By Terri Jo Neff |
To secure enough votes to ensure about half of Arizona’s legislators receive what they say is a much needed increase in their travel and meal per diems, the other half needed to get something too.
That appears to be the tradeoff agreed to for securing enough votes for a striker bill, HB2053, introduced by Sen. David Gowan (R-LD14). The bill passed the Senate Appropriations Committee on Wednesday, and if signed by Gov. Doug Ducey would provide a long sought after adjustment to the daily subsistence payment rates (aka per diems) for legislators who live outside Maricopa County.
Gowan’s bill brings the current $60 per diem for non-metropolitan area legislators in line with what federal employees receive in the same type of travel and lodging situation: $207 per day, $151 for lodging and $56 for meals. And every time federal employees see their travel per diems adjusted, the same would happen for Arizona’s legislators.
Wednesday’s vote came during a meeting chair by Gowan who lives in Sierra Vista on the southwest side of Cochise County. He has a one-way commute of nearly three hours to cover about 190 miles to Phoenix, about the same distance Sen. Lisa Ontondo (D-LD4) has to drive from her home in Yuma.

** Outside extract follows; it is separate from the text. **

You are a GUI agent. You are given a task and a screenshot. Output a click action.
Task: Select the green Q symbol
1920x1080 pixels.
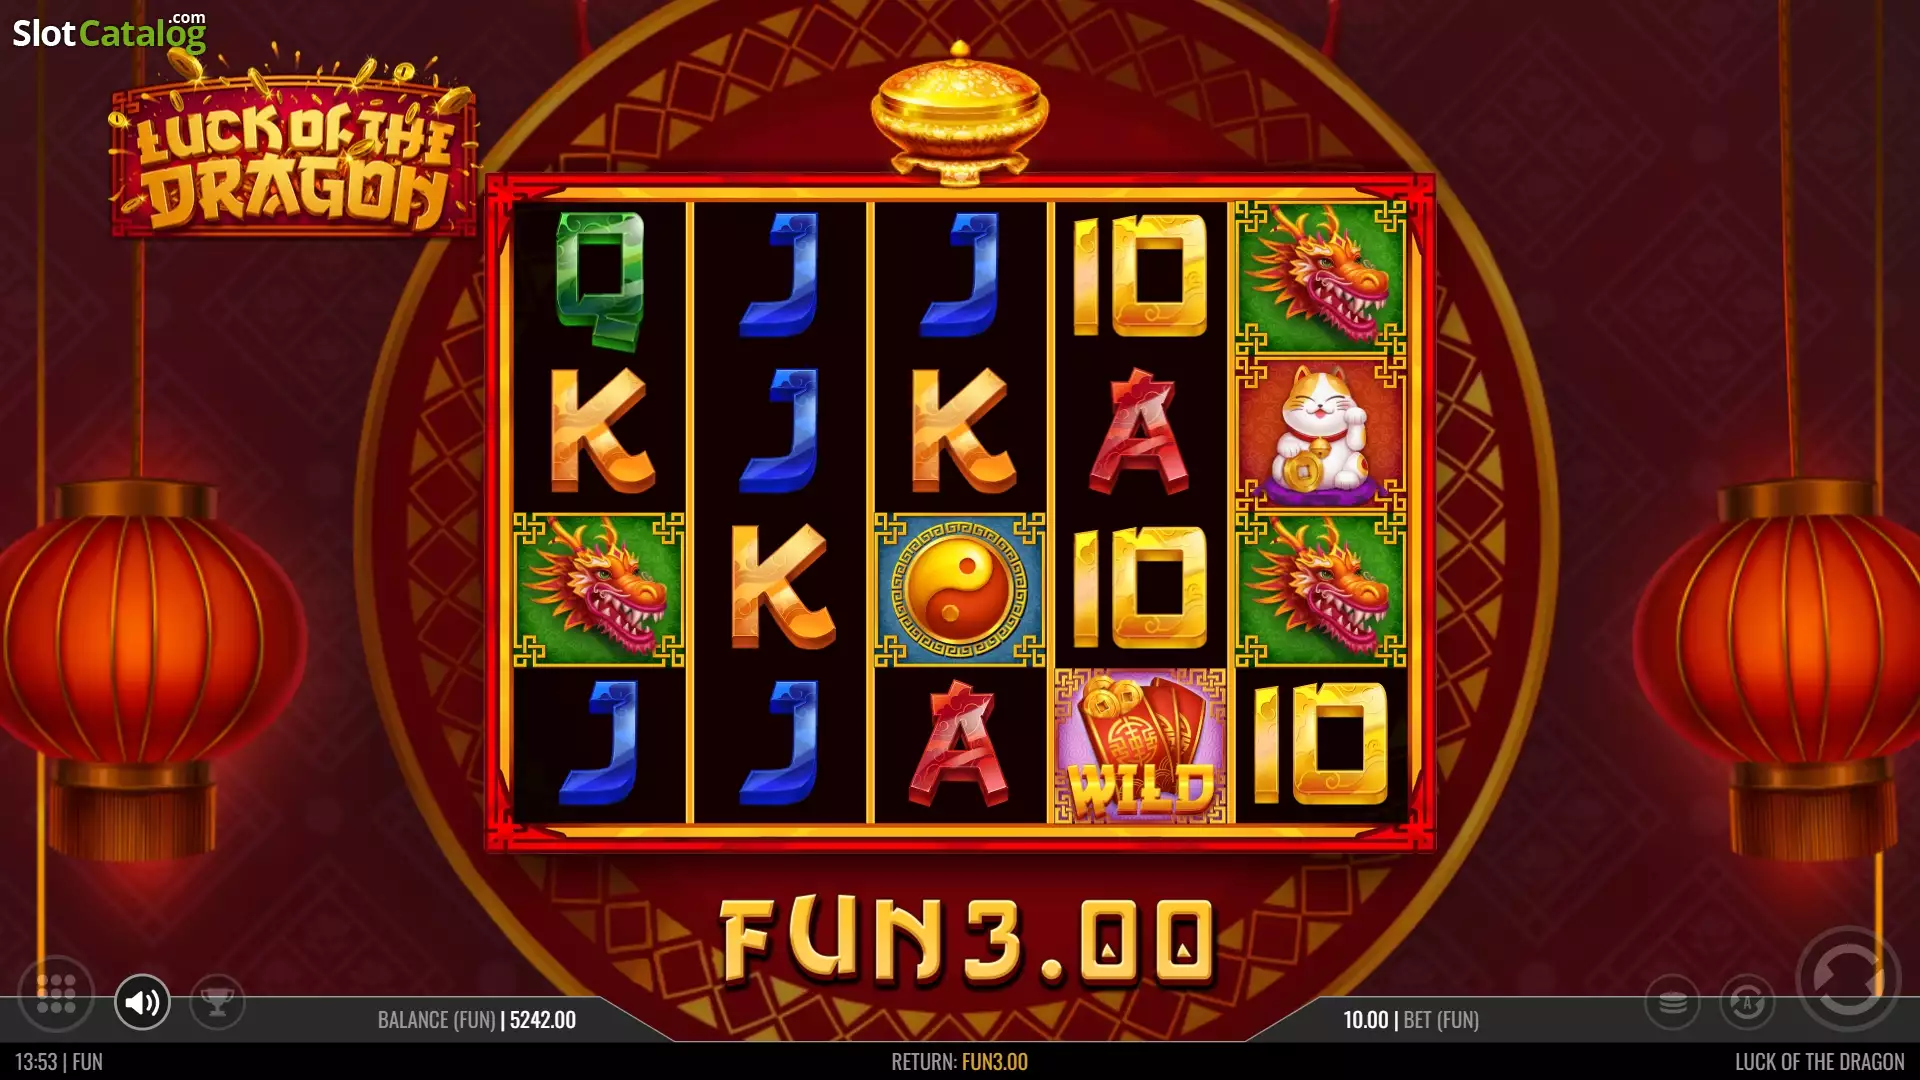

But to get enough votes from Maricopa County area legislators, Gowan and other rural lawmakers had to promise significantly higher per diems for legislators who currently receive $35 a day for meals and drive home each night. That promise came in the form of the same $56 a day meal allowance.
Those per diems will be paid out every day the legislature is in regular session or special session, even for weekends and holidays when nothing is happening at the Capitol. And the bill contains a provision which declares HB2053 to be an emergency measure “necessary to preserve the public peace, health or safety and is operative immediately as provided by law.”
That emergency designation allows the new per diem rates to kick in upon Ducey’s signature, assuming the governor does not veto the legislation like he did in 2019 when presented with a different rate plan.
Arizona’s 100-day legislative session runs from January to April, with most committees not meeting on Fridays nor the weekends. The statutory base salary for a legislator is $24,000, an amount which can only be increased by voters, who have approved only two legislative salary hikes in the last four decades.
The most recent salary increase was 1998.
A legislator may opt-out of receiving per diems.